[[ ENTRIES SUPPLIED open ]]

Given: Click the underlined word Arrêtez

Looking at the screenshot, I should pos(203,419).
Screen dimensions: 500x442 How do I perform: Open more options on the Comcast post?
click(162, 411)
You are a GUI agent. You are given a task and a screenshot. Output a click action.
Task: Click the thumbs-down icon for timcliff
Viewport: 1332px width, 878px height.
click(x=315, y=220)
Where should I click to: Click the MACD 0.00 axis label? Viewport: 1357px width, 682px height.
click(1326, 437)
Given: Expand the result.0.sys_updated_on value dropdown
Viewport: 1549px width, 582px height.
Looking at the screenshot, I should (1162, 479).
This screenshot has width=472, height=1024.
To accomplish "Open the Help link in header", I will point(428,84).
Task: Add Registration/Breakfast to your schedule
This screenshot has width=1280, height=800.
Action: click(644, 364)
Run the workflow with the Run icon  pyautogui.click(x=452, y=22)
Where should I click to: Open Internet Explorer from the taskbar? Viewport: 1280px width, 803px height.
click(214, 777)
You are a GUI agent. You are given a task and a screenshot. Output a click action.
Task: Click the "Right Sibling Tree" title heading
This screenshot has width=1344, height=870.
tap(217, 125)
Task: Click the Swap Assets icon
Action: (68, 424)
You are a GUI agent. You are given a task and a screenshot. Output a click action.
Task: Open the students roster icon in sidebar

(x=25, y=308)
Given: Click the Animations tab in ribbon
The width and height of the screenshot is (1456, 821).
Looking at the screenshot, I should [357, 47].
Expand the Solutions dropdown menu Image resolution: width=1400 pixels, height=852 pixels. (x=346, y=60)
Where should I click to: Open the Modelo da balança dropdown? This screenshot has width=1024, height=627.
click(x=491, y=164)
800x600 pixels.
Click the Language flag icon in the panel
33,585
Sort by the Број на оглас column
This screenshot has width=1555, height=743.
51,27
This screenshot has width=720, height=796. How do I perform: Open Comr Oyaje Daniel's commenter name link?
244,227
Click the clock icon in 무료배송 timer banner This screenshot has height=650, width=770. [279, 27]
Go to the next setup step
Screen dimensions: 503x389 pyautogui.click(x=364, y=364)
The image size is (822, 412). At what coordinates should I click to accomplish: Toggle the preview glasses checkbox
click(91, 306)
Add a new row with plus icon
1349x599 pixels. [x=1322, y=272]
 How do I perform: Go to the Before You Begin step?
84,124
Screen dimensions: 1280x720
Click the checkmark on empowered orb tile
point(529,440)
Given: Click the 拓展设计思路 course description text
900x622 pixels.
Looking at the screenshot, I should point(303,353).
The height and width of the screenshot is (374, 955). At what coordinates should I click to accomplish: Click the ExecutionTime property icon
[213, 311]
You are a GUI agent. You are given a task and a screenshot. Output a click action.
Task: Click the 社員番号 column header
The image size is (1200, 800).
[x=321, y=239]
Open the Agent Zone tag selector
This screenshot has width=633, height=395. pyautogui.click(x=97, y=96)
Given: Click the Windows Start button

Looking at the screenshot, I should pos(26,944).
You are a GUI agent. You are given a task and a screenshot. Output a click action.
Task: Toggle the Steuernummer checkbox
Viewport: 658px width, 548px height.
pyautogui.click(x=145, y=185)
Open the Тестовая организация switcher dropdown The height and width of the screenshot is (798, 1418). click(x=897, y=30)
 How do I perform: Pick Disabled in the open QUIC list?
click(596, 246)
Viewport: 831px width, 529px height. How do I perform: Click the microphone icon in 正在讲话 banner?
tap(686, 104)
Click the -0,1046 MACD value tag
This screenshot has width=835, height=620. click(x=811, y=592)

[[ ENTRIES SUPPLIED closed ]]

## EXERCISE DESCRIPTION
Give the number of lines in the entries above that include the word "header", and nothing more.

## TASK SOLUTION
2